Harrods mag dan het bekendste warenhuis van Londen zijn, het kleinere Liberty is een geval apart. Arthur Liberty, zoon van een kleermaker, begon stoffen en kunstobjecten uit Japan in te voeren en opende in 1875 een oosterse bazaar in Regent Street. Samen met architect- ontwerper Edward Godwin startte hij daarna een atelier om eigen stoffen te ontwerpen, als antwoord op de Parijse mode. De motieven keerden terug op behangpapier, tegels en interieurstoffen en in Liberty kwam de artistieke gemeenschap om zowel zichzelf als het interieur aan te kleden volgens de laatste mode. Het bedrijf werd zo geassocieerd met de nieuwe stijl dat art nouveau in Italië nog altijd ‘ stile Liberty’, wordt genoemd. Tot vandaag blijft het warenhuis zich toeleggen op kleine, minder bekende ontwerpers, en er zijn geregeld samenwerkingen met bekende ontwerpers voor stoffen, kleding of accessoires.

EN DE BENELUX?

Van de statige kooppaleizen uit de vorige eeuw blijven er in Nederland en België niet veel over. Nochtans waren wij er vlug bij om warenhuizen naar Frans voorbeeld te ontwikkelen. Het fraaie magazijn Old England aan de Brusselse Hofberg bijvoorbeeld staat nog overeind, maar is nu een museum.

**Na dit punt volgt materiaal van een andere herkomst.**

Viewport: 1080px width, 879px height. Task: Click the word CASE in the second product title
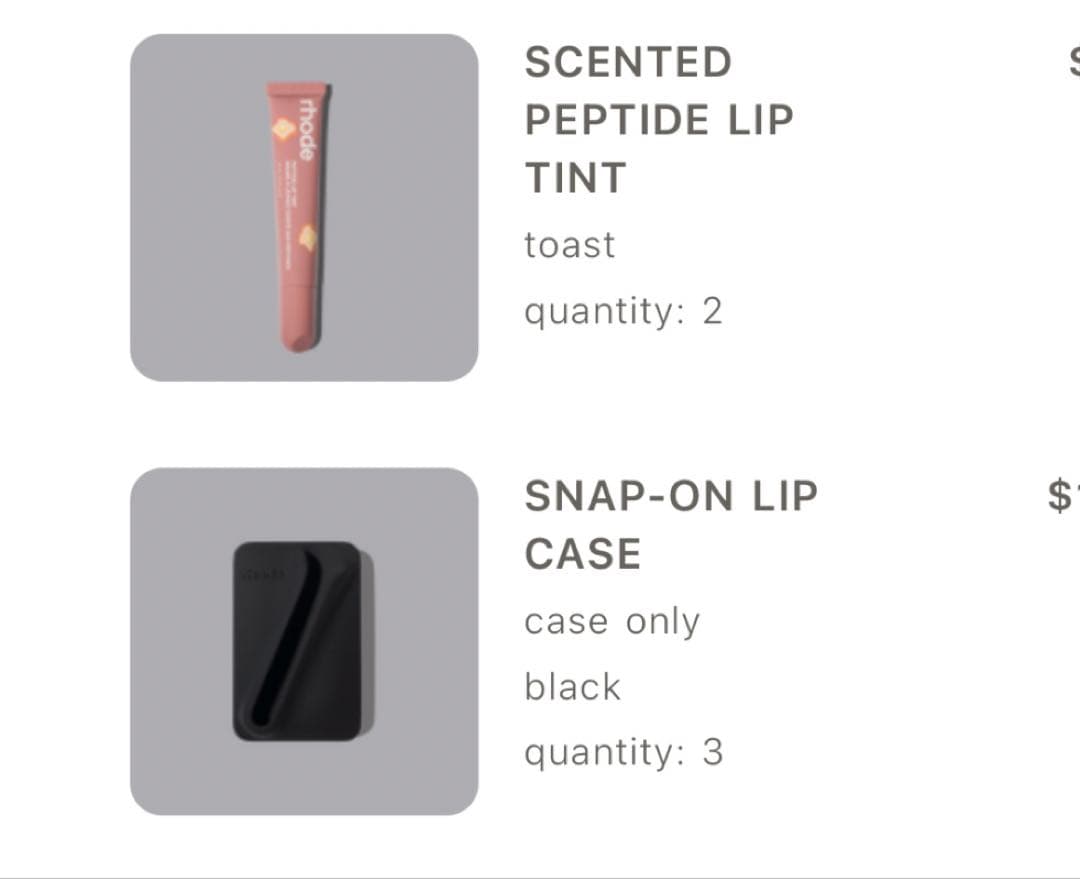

In Antwerpen opende in 1872 de Grand Bazar du Bon Marché , snel gevolgd door Vaxelaire Claes, aanvankelijk met damesschoenen en -kleding, later met een breder assortiment. De Duitser Leonhard Tietz zag het potentieel van de Meir in en zijn warenhuis Tietz kreeg mooie glaskoepels en ornamenten. De families Bernheim en Meyer, afkomstig uit de Elzas, die hun eerste winkel hadden gevestigd in de Brusselse Nieuwstraat, konden na WO I de winkels van Tietz overkopen. In 1919 veranderde de naam in Les Grands Magasins A l’Innovation. In 2001 werden de warenhuizen van Inno overgenomen door het Duitse Galeria Kaufhof, en omgebouwd naar het Galeria-concept.


Vandaag, zegt Gino Van Ossel, zijn de Inno’s van de Nieuwstraat en van de Meir de enige die je nog echte grote warenhuizen kunt noemen. ‘Echte luxewarenhuizen floreren het beste in heel grote steden, met heel veel toeristen, nu vooral Chinezen. Er bestaan rankings van toeristische bestemmingen, en dan merk je een groot verschil tussen Brussel en Amsterdam. Brussel heeft geen grachten, geen Rijksmuseum, dus als je aan Aziatische toeristen vraagt waar ze in Europa naartoe willen, is dat Amsterdam, niet Brussel.


Bijkomend element: een warenhuis kan hier nooit een even groot assortiment van één product aanbieden als een Harrods of Lafayette, bijvoorbeeld van meubelen, of bagageartikelen. En als er niet genoeg keuze is, trekt men naar de detailhandel. ‘Eigenlijk zijn onze warenhuizen parfumwinkels met mode geworden’, concludeert Van Ossel.